ESROM (Expert System on Rupture Of Membranes) can be used for the diagnosis and management of ruptured membranes in obstetrics. When foetal membranes break and the amniotic fluid inside the uterus leaks from the cervix, it can be a sign of labour and delivery. But when it occurs before labour, it can be associated with infection of the foetus and be dangerous. If the foetus is very premature, immediate delivery may increase the possibility of mortality and morbidity. It is thus very important to maintain the delicate balance between how long the pregnancy should be prolonged and when the baby should be delivered.

ESROM has three goals:
Diagnosis -- to decide whether the membranes are ruptured;
Detection of infection -- to indicate whether infection of the foetus is present; and
Management -- to decide whether the foetus should be delivered.

ESROM has 43 objects, 61 rules, and 4 fuzzy types (size, well-being, amount, and moisture).
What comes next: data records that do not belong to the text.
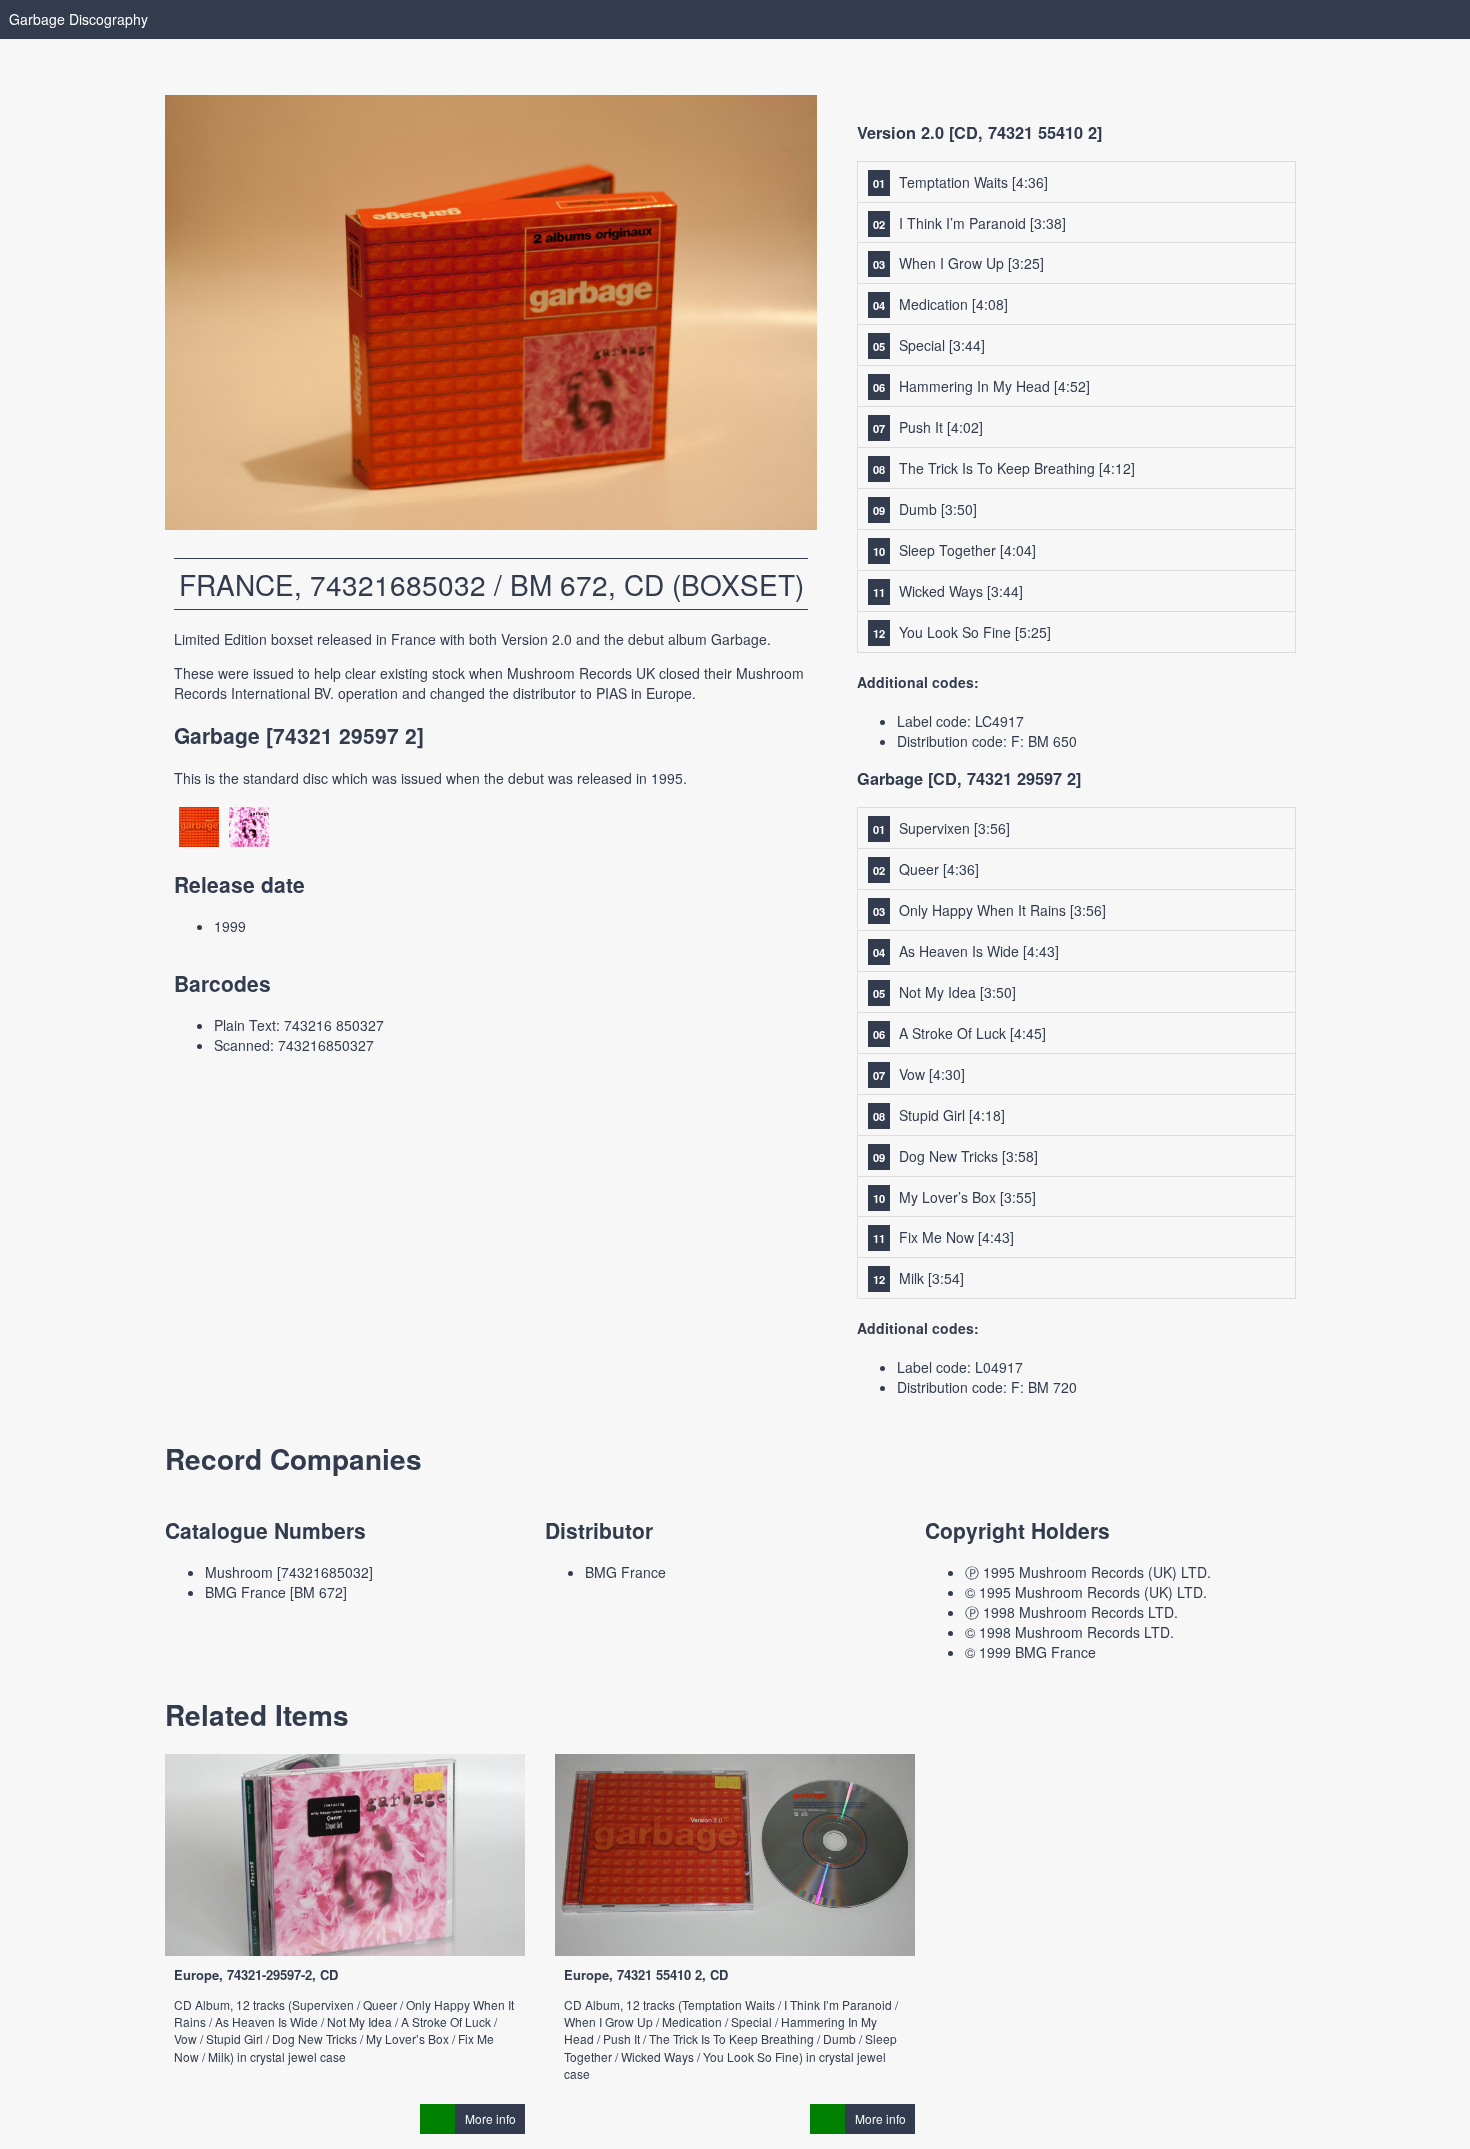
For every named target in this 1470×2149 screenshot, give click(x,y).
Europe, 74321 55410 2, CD (646, 1974)
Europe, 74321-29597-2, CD (256, 1974)
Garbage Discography (78, 19)
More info (490, 2118)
The researchers tested the system and verified the knowledge base on 30 hypothetical cases, and the results agreed well with the domain experts.

Looking Ahead

The results obtained by ABVAB are encouraging for the development of other medical expert systems based on Z-III, and the verification method for INDUCE36 introduces a new approach to the evaluation of medical expert systems. The multi-layer structure of ESROM demonstrates a way to handle complicated medical diagnoses and treatments.

In collaboration with Prof. Jack Cheng of the Department of Orthopaedics and Traumatology, Prof. Leung is working on another medical expert system for use in spinal orthopaedics.

Prof. Leung hopes that, with the rapid increase in the physical memory of the PC, more complex multi-layer expert systems can be developed by Z-III, and expert system applications can be more widely accepted in fields other than medicine.


Prof. K. S. Leung graduated from the University of London with a B.Sc. (Eng) degree in 1977 and obtained his Ph.D. degree in 1980. He then worked for five years in England as a senior engineer/systems analyst, first at ERA Technology, then at the headquarters computer centre of the Central Electricity Generating Board. He is a member of IEE, BCS, and ACM, a senior member of IEEE, and a chartered engineer.
Prof. Leung's research interests cover knowledge engineering, expert systems, genetic algorithms and programming, automatic knowledge acquisition, Chinese processing, fuzzy logic applications, and AI architecture. Since joining The Chinese University in 1985, he has developed several novel expert systems and shells in various areas of application.
Prof. Leung is now professor in the University's Department of Computer Science and Engineering, and head of the graduate division of computer science.